Street photography has been very dear to me ever since I started using the X Series. It was a natural first step for me, since it was a discipline that required minimal amount of equipment, as well as requiring an interest in human interaction.
My street photography is candid. I do not interfere. I need to move around quickly, quietly and unnoticed. This, to me, is where the beauty of storytelling lies. Being able to document the lives of fellow humans. Not biassing the emotional outcome. I just observe and frame.
The X Series is my chosen camera system for my street photography. I often pick the X-Pro2 because of the hybrid viewfinder and the unique possibilities of this. But the X-T2 brings its own unique features to my world of street photography.
The enormous EVF in the X-T2 gives me a fantastic representation of what I capture through my lens. The small subtle details in the images suddenly appear much more pronounced, and as such I can better incorporate these small details in my frame.
When shooting after dark, the EVF again is a clear advantage. The EVF amplification of deficient light is very usable in these situations. The incredible ISO performance of the X-Trans III sensor and X-Processor Pro also makes it incredibly easy to document around dusk or nighttime. I find street life at these odd hours really interesting, and the possibility to capture something a little different is abundant.
As I wrote earlier in the Nordic Aftermath series, the tilt screen of the X-T2 is quite the feature for a lot of photographic disciplines. This also holds true for street photography. The “shot from the hip” look of many street images is quite interesting to me. Combined with a wide-angle lens, this perspective renders scenes that makes the main subject appear more epic. The problem is that you often take a chance on composition, cause you simply can’t see what you’re doing. But with the X-T2 the tilt-screen makes sure that you can compose your low-angle shots perfectly to your liking.
The weather resistant design of the X-T2 is something I have come to rely on after using both the X-T1 and X-Pro2. Like with darkness, rainy weather is a part of the Danish winter, and it brings unlimited possibilities to make something a little more interesting than perfectly lit summer shots. Having a tool that I know will last through any weather is incredible.

Collected data:
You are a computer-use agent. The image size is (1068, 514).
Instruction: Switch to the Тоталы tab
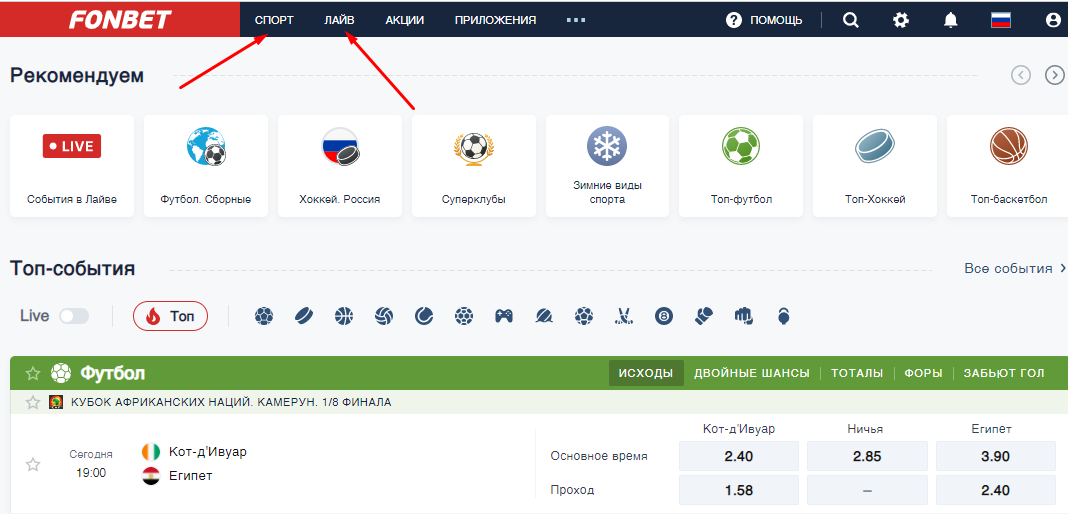click(857, 373)
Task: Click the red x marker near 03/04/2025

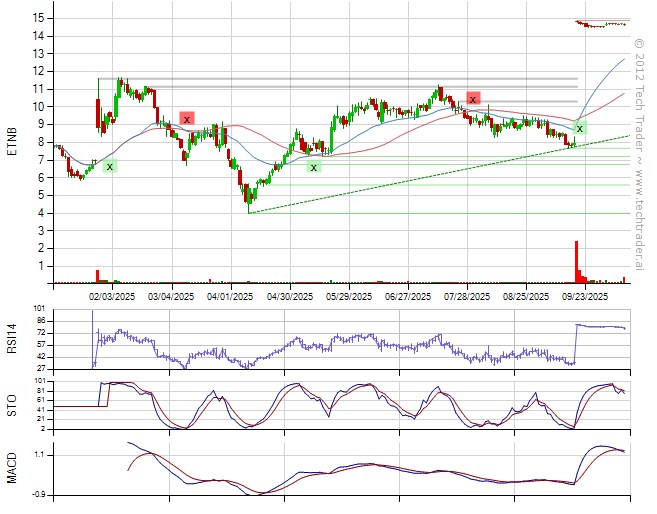Action: (x=187, y=118)
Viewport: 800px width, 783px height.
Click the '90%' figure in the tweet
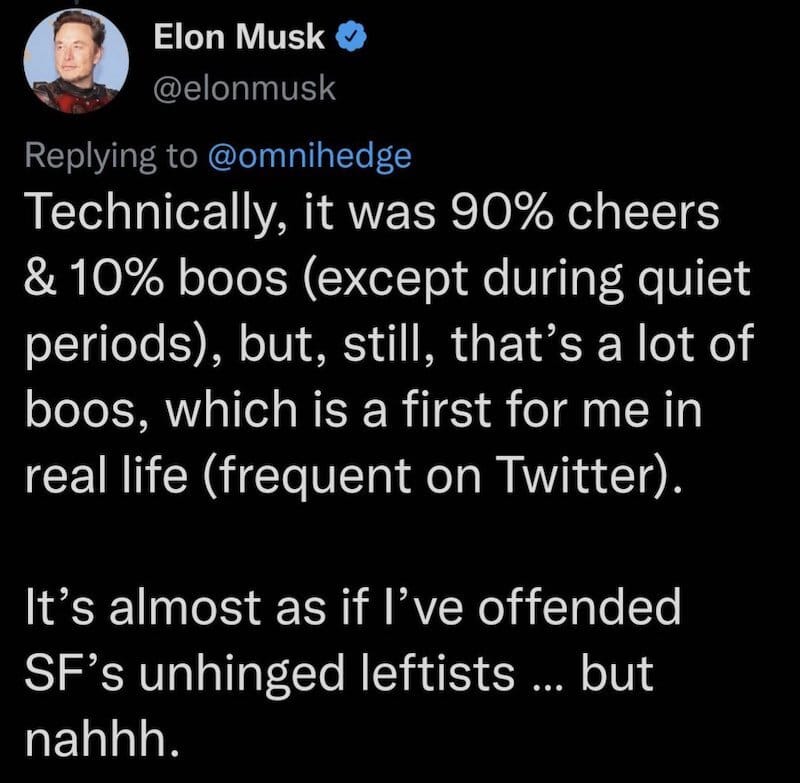click(x=503, y=212)
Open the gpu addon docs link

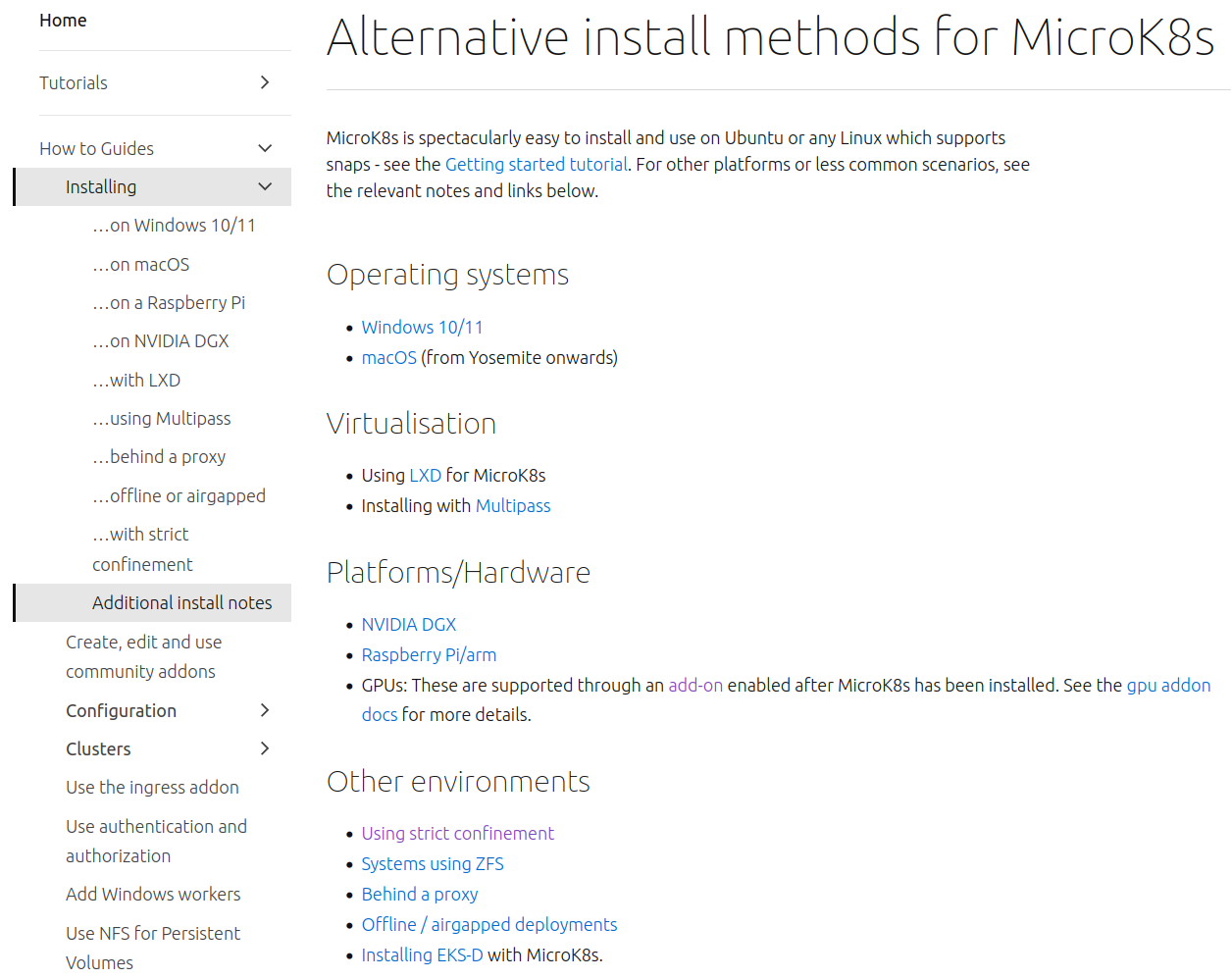pos(1168,685)
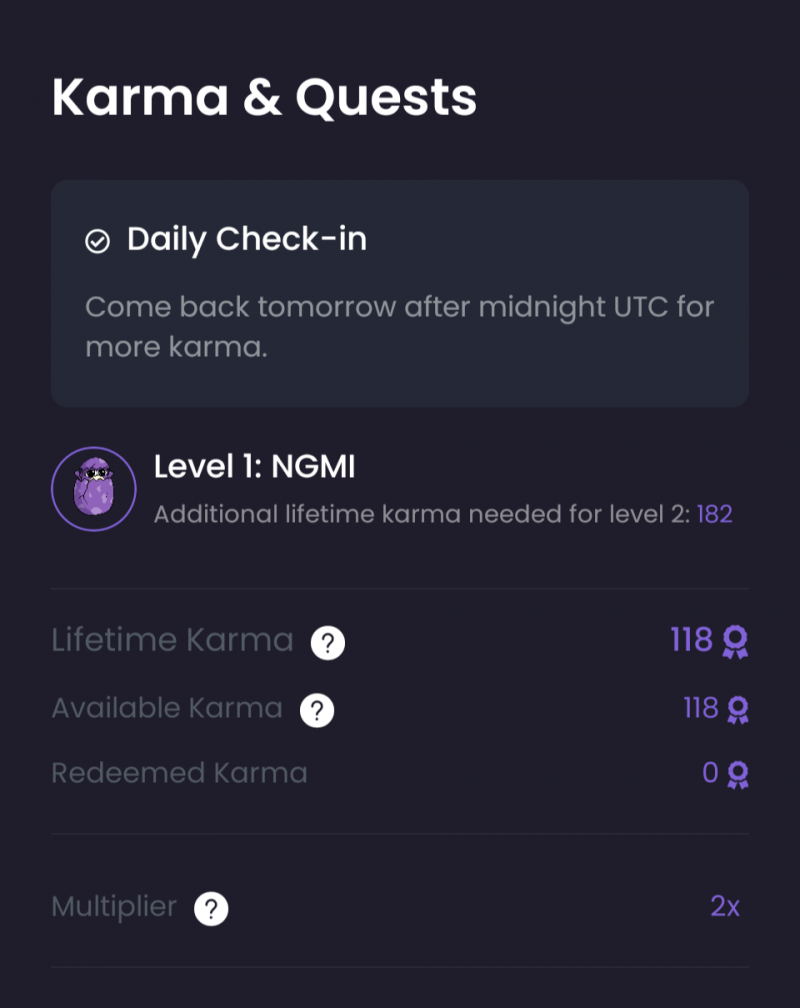Click the Lifetime Karma value 118
Image resolution: width=800 pixels, height=1008 pixels.
(x=691, y=640)
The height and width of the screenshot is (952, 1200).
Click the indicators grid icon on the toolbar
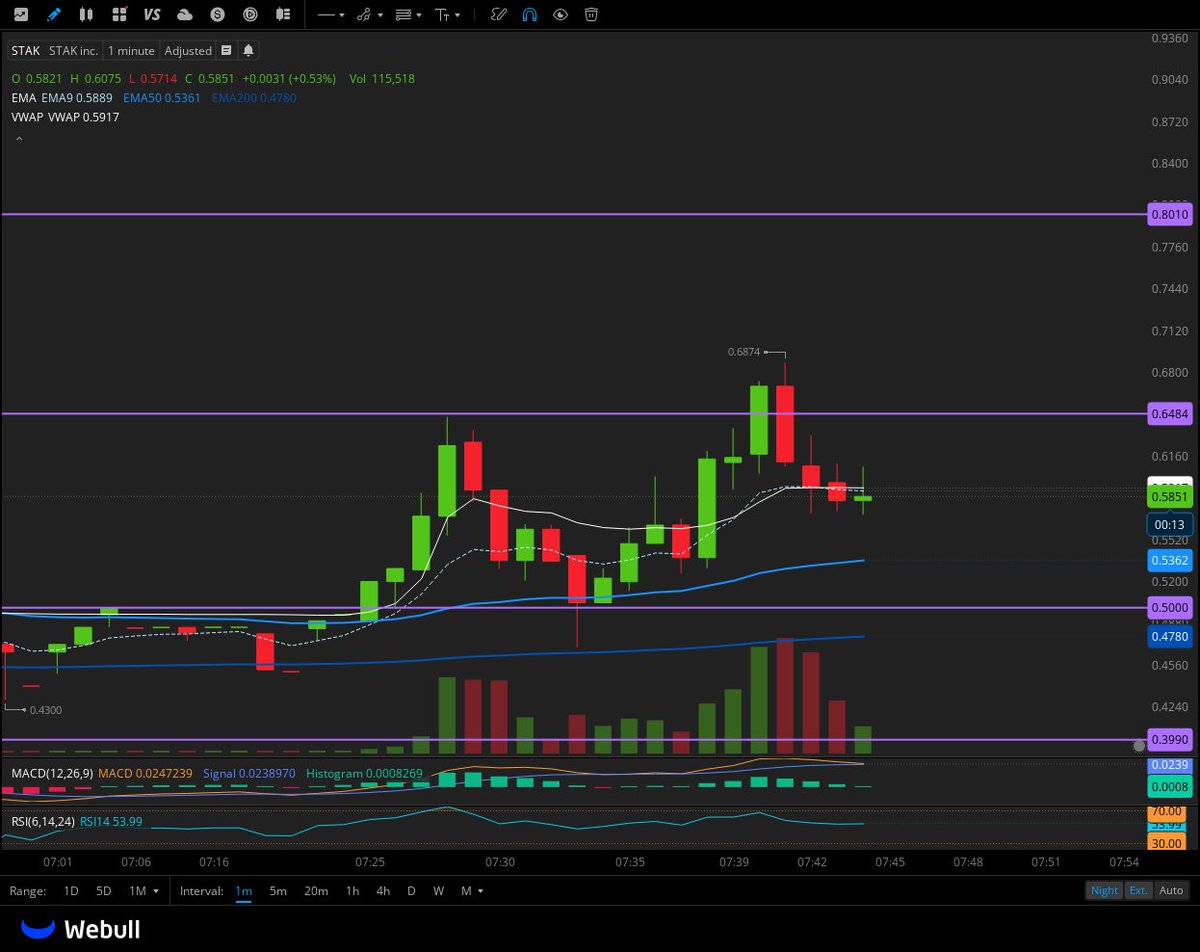click(119, 14)
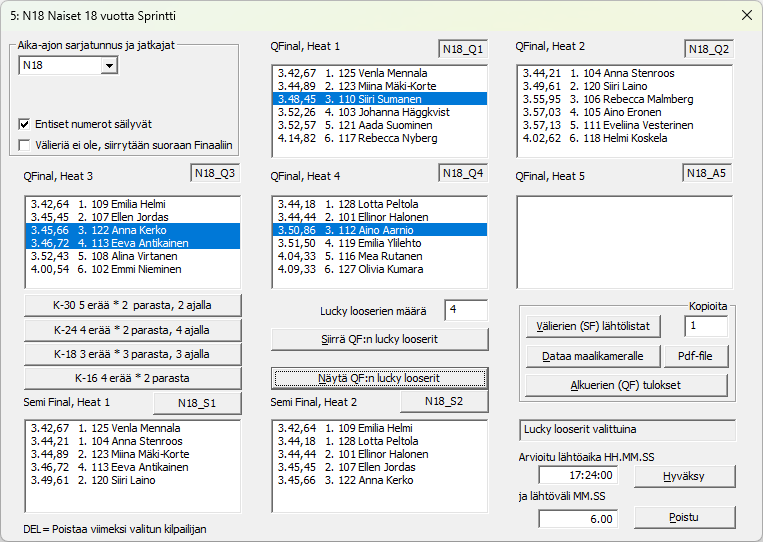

→ Work request 1
Copy the street photography text from "The X Series is" up to and including "of street photography.", substituting "optical viewfinder" for "hybrid viewfinder".
→ Work request 2
Write the next part of the street photography text, picking up after its final sentence.

→ Written answer 1
The X Series is my chosen camera system for my street photography. I often pick the X-Pro2 because of the optical viewfinder and the unique possibilities of this. But the X-T2 brings its own unique features to my world of street photography.

→ Written answer 2
When I do street photography, I see my images in black and white. Not only pre-visualized in my head, but also quite literally. For a typical day of street photography I set the film simulation to ACROS + Yellow Filter in the camera settings. This truly allows me to carry out my vision of luminance and shapes exactly as I had envisioned in the image before pressing the shutter. I shoot RAW+jpeg so I can easily make a color image if I so desire at a later point in time. It’s an incredibly flexible solution that gives me all the benefits of the fantastic ACROS jpegs as well as being able to manipulate my raw files afterwards.
The X-T2 is a true multi-tool for the demanding photographer. You can put it through any situation and it rewards you with great images regardless.
Jonas Dyhr Rask (1980) is a General Practitioner of Medicine, G.P. M.D. from the university of Aarhus with a burning passion for the photographic medium.
His photographic career started in 2008 when he got his first Canon DSLR. Since then he has ventured into film photography of various formats, as well as the FUJIFILM X-System. His father being a wedding photographer, he grew up around cameras.
His photographic inspiration comes from the interplay between humans and their surroundings. Drawing directly from his degree in medicine, his type of street photography seeks to isolate the human element and direct focus towards it, using the cityscape as a stark material contrast. He brings this documentary street photography style to his contract photography work, where he functions as a documentary wedding photographer, as well as a childrens portrait photographer.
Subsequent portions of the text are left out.